# Holiday Inn Club Vacations



## naturalblue (Oct 6, 2010)

I have been a "weeks" owner at Orange Lake for 12 years. 
Unsatisfied with the exchange capability of the RCI weeks program, I was talked into buying another unit in the points system, using my old units equity. The total cost to me now is $14,399,00 (not including $11,091 in equity).
I am thinking of cancelling it since I now think I can convert the weeks to points since my resort (Orange Lake) has both systems.
Am I right? Can I convert my weeks unit to points system for a minimal fee without purchasing another unit and giving up my old one?????


----------



## Jya-Ning (Oct 7, 2010)

You should cancel it.  It will be much cheaper even if your resort does not allow you convert, you can just buy one that is already in RCI point.  You can get very cheap than the 14,000.  But most RCI resort that affilate both do allow you convert your week, they usually cost.  My resort will charge me 2,400 for that.

Jya-Ning


----------



## Conan (Oct 7, 2010)

And of course if you're looking for RCI Points there's no reason to feel limited to Orange Lake (besides which you'd need to be sure that RCI Points carries over to a resale buyer of their converted weeks).  

Since points are points, you should look for a resale of a points-qualified week where maintenance is in the vicinity of 1 cent per point annually (so if you're paying $750 maintenance you'd hope to get at least 60K to 80K of annual points).


----------



## sammy737 (Oct 14, 2010)

*Orange Lake Points*

I also am an OL weeks owner. I have bought 2 weeks in a three bdrm unit in October and a two bdrm unit in March all through resale. During my "owners update" I was offered to buy into the points system, I have no points connected to my ownership at this time. OL would be willing to convert all my points value (531,000 points) for under $15,000. They tell me this is a great deal, once in a lifetime blah,blah. Any thoughts?


----------



## elaine (Oct 14, 2010)

*you can't convert weeks to points*

when OP said now that OLCC has weeks and points--assuming you are talking about RCI points, the only way to convert is thru OLCC--you can't elect on your own to just get RCI points.  Also, if you have another RCI points timeshare, you can't use the PFD (points for deposit) under the generic grid---you are limited to strictly depositing as a week. if the resort also participates in the points program.

_Source data:_
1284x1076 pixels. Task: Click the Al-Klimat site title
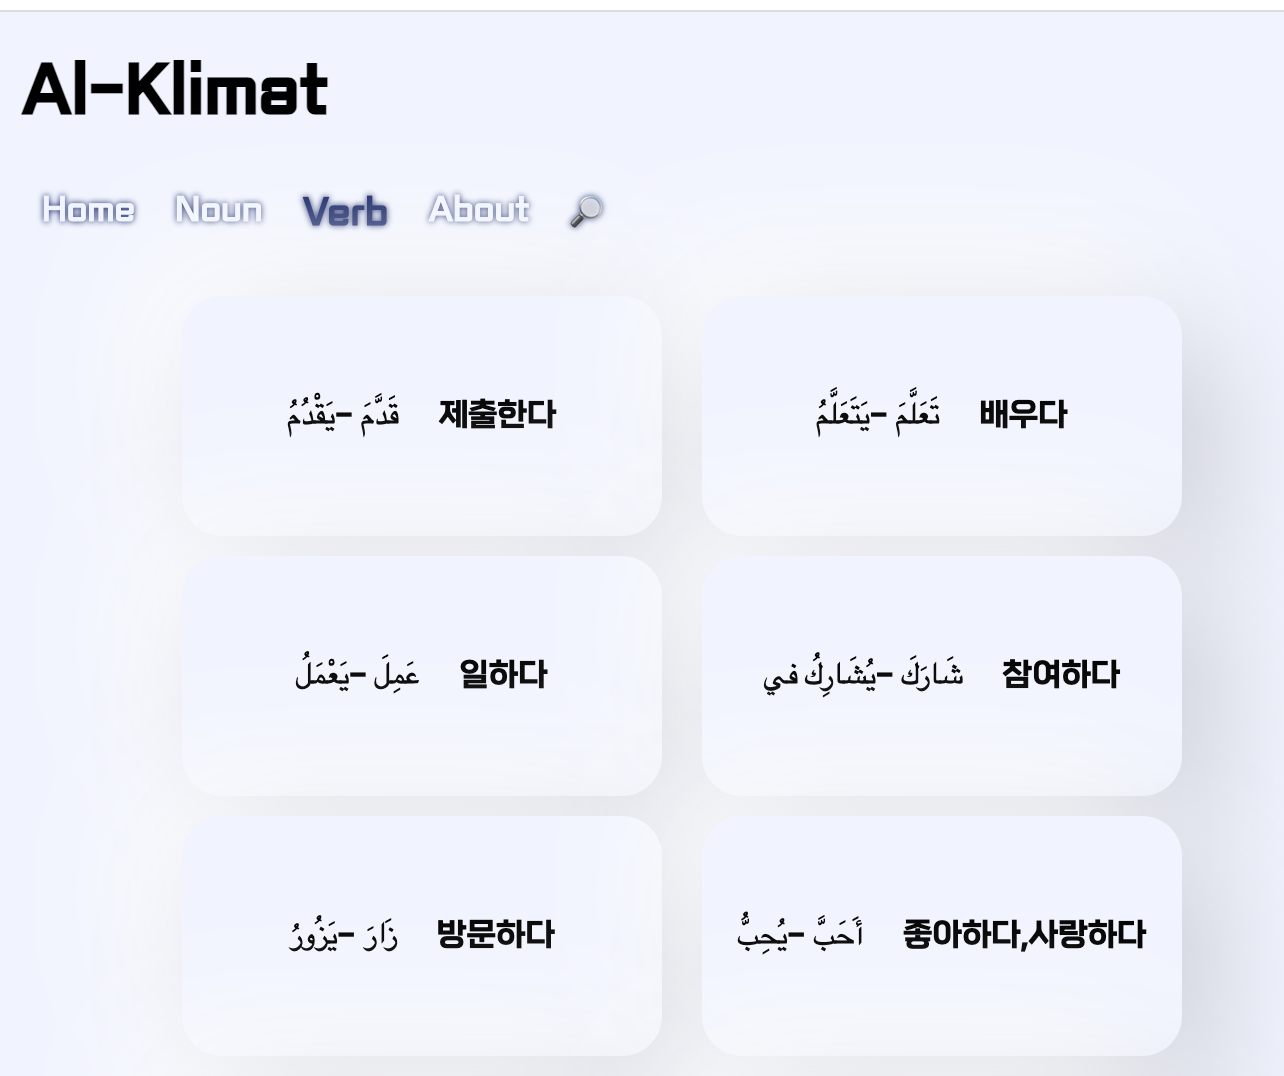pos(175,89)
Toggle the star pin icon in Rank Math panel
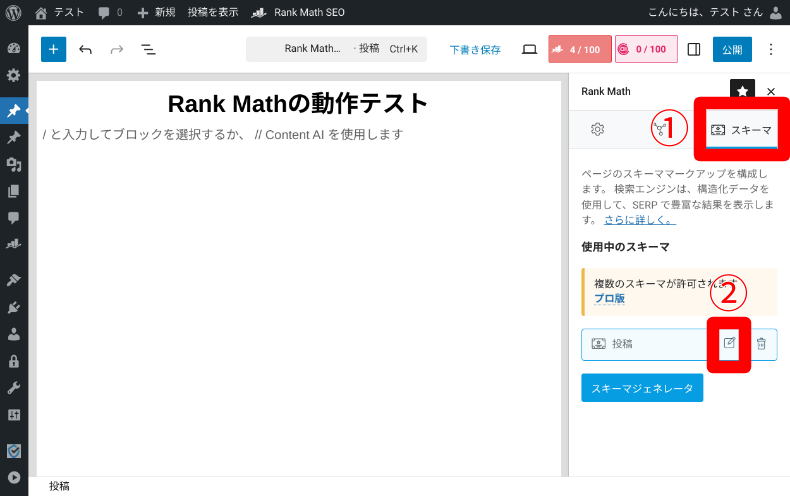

_Written task:_ Rewrite the portion of the timeshare forum thread from "And of course" up to and including "sammy737 (Oct 14, 2010)", with "maintenance" changed to "upkeep" throughout.

_Output for this exercise:_
And of course if you're looking for RCI Points there's no reason to feel limited to Orange Lake (besides which you'd need to be sure that RCI Points carries over to a resale buyer of their converted weeks).  

Since points are points, you should look for a resale of a points-qualified week where upkeep is in the vicinity of 1 cent per point annually (so if you're paying $750 upkeep you'd hope to get at least 60K to 80K of annual points).


----------



## sammy737 (Oct 14, 2010)